### DESCRIPTION OF THE TASK
Every line of the data that includes "agent" should be copied out.

### DATA SUPPLIED
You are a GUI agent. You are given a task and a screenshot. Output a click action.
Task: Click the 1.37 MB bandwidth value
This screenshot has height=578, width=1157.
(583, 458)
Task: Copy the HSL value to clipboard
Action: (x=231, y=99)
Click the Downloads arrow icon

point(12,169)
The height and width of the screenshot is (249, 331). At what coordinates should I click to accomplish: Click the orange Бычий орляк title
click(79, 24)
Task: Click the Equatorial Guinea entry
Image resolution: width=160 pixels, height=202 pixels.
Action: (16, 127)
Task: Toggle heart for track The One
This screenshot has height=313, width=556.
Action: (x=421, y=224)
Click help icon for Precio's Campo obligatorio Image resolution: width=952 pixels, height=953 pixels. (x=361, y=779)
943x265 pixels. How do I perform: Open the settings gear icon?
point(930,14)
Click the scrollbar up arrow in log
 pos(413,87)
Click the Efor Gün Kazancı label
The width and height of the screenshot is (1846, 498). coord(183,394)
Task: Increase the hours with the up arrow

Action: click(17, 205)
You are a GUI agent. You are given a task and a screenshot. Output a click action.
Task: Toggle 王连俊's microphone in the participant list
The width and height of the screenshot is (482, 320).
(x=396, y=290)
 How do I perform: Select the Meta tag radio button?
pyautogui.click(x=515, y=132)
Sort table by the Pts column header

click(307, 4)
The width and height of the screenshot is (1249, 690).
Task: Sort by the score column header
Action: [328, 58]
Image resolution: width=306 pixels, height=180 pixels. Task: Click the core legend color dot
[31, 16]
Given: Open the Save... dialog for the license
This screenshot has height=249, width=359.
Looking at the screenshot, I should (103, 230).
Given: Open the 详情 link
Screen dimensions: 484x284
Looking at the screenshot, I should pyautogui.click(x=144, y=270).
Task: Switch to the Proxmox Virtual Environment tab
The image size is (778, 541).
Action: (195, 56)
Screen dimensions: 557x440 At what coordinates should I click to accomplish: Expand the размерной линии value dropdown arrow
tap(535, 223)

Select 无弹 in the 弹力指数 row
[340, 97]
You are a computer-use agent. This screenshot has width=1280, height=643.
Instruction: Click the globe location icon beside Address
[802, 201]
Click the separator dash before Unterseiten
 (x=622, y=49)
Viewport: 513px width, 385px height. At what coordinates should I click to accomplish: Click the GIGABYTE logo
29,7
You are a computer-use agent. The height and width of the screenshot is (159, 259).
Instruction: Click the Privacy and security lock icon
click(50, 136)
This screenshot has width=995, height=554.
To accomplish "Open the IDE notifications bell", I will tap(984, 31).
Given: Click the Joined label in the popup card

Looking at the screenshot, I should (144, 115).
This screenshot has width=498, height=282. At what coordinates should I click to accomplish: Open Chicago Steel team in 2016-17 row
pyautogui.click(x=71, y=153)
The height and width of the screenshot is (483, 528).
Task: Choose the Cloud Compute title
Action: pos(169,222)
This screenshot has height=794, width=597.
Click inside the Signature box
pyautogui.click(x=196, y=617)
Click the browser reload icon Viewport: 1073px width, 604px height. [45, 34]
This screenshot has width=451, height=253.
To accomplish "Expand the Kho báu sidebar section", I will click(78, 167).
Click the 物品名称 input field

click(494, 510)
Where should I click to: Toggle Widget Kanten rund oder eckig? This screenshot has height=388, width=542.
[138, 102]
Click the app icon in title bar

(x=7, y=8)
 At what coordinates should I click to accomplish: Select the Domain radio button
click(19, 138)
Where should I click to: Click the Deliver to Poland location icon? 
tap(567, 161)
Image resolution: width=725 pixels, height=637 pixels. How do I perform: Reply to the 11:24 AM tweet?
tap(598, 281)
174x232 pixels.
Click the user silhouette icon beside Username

### EXERCISE RESULT
You are a GUI agent. You are given a task and a screenshot. Output a click action.
You are a GUI agent. You are given a task and a screenshot. Output a click action.
You are a computer-use agent. This screenshot has width=1280, height=643.
You are a computer-use agent. The height and width of the screenshot is (159, 259).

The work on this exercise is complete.